Published on July 10th, 2015 | by Daniel Sherman Fernandez0
Taniguchi on the touge with two HKS-tuned monsters
There are those who regard drifting as a pointless pursuit- nothing more than showmanship, and hardly translatable to proper motorsports. But the Japanese, in their own ways, have been a great counterpoint to this mindset. Many of the great Super GT drivers also partake in drifting competitions and events, making them quite well rounded in their experience.
The touge is also an aspect of culture that confuses motorsports enthusiasts. In reality it’s not too far removed from a hillclimb type competition or a tarmac rally, which are set on these twisty trunk roads with tight corners and poor line of sight.
Here we see Nobuteru Taniguchi tearing it up with two great Nissans: an R35 GT-R and a R32 Skyline GT-R. Two iconic Japanese machines, both tuned by HKS to stratospheric power outputs. The theme here is the dichotomy between these two cars, in terms of how different they feel despite coming from the same company.
The R35 GT-R being a modern powerhouse is a more clinical machine, and it is believed that one drives it more with their head in terms of the calculated moves and actions necessary to pilot this machine.
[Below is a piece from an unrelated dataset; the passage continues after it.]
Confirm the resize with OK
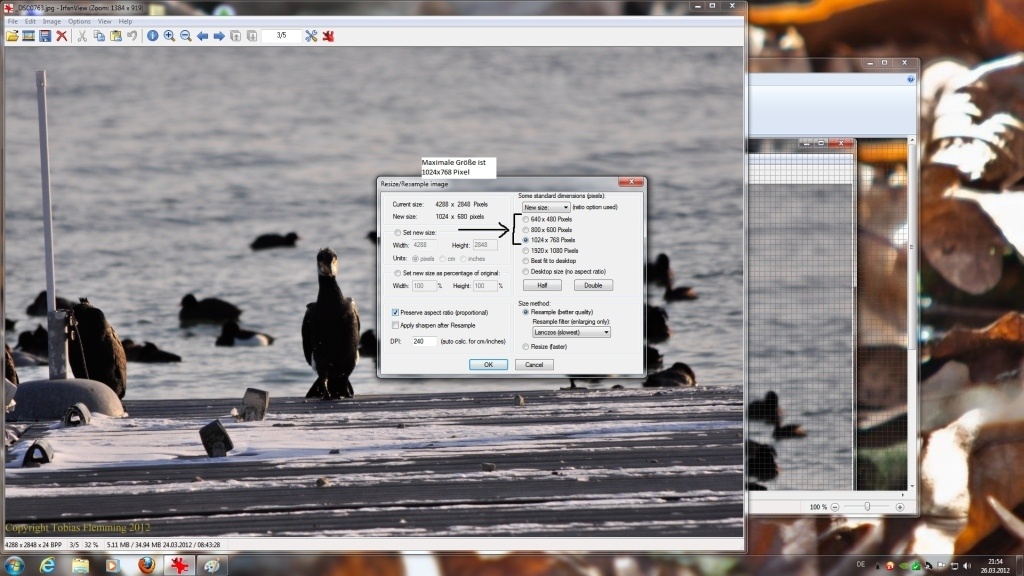 click(x=488, y=364)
On the other hand, the R32 GT-R is a more visceral, involving machine: though it may not have the 1200 hp of the R35, it manages to be more nimble and a sharper drive on the whole. It is something you drive with heart.
But whichever is your weapon of choice, you can be sure it would be a riot to drive on the touge. The famous Gunsai touge has played host to numerous battles in the past, as part of the late Hot Version, but nothing quite as extreme as this has graced the tarmaca of the Gunsai cycling centre.